═══ Data

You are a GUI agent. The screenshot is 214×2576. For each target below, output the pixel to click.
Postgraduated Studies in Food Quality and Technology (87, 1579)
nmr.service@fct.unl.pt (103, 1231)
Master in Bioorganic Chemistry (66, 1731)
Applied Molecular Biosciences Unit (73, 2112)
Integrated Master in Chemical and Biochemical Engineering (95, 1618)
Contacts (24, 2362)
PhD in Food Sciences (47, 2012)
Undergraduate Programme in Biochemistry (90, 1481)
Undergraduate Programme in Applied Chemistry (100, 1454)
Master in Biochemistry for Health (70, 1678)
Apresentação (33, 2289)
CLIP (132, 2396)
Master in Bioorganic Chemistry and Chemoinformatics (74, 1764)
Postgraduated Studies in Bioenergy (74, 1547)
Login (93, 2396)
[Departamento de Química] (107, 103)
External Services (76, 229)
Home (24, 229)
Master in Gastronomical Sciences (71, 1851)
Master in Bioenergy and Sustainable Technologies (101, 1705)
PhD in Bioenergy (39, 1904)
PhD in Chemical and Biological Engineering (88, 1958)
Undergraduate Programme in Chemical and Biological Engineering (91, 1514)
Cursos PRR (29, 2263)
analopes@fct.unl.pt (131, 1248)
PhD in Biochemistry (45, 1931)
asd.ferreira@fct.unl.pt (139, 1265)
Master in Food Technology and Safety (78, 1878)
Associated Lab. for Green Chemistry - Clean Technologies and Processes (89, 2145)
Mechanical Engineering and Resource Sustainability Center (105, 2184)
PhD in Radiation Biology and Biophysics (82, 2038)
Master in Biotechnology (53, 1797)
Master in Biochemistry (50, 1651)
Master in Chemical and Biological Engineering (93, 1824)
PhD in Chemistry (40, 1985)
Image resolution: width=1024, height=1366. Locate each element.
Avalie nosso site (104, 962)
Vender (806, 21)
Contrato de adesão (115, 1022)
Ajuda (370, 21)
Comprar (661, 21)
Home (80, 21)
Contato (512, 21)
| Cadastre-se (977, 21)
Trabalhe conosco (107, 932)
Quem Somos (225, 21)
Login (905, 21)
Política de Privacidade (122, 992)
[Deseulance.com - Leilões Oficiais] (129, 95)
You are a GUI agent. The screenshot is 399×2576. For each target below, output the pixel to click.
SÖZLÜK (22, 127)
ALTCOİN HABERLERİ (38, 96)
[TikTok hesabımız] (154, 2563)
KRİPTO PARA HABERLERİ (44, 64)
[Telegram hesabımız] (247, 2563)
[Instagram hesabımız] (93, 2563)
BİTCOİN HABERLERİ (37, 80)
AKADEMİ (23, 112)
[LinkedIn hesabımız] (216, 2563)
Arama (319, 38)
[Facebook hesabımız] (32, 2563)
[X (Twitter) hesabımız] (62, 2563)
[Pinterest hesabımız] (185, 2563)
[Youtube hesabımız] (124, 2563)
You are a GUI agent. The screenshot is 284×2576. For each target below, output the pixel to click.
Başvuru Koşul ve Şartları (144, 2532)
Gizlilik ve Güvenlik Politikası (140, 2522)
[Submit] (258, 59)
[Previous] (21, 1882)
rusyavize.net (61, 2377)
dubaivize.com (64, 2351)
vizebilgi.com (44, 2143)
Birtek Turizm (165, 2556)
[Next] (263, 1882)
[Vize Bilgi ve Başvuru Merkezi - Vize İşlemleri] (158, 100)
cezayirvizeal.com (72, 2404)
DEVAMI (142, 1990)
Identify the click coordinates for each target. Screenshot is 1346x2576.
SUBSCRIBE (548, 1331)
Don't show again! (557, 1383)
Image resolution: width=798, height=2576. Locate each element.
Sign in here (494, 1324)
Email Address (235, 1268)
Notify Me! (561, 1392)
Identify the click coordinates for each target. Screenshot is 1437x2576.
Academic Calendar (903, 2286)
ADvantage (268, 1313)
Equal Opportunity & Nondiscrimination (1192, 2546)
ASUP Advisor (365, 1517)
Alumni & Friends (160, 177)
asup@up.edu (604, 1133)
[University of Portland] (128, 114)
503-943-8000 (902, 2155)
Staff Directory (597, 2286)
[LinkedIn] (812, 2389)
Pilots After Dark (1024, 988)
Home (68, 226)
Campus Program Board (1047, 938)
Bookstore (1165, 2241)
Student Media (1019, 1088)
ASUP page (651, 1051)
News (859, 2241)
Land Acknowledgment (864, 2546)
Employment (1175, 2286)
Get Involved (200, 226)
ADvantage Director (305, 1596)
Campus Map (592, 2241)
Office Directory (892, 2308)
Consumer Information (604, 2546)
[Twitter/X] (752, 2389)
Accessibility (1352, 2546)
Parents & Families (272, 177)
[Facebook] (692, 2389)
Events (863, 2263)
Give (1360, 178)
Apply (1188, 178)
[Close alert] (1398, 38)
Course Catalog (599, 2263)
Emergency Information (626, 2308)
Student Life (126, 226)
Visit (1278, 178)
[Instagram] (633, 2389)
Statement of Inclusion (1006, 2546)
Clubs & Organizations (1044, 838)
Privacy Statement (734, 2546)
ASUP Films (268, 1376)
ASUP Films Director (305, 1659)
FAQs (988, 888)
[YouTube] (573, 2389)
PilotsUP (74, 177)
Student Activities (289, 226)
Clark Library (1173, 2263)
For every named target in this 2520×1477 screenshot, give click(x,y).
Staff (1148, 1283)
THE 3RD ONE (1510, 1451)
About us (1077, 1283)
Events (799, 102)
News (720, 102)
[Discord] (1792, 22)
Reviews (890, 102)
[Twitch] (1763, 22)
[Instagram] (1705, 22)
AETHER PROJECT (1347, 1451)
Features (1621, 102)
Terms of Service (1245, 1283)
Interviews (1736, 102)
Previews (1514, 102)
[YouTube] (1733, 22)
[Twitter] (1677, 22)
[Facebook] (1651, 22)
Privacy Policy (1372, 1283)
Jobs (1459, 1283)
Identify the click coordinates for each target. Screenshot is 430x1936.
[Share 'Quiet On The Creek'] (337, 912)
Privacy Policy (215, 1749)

══════

Exercise instructions ▸ Above are the records. Copy every line in them holding "Facebook".

Finished exercise ▸
[Facebook hesabımız] (32, 2563)
[Facebook] (692, 2389)
[Facebook] (1651, 22)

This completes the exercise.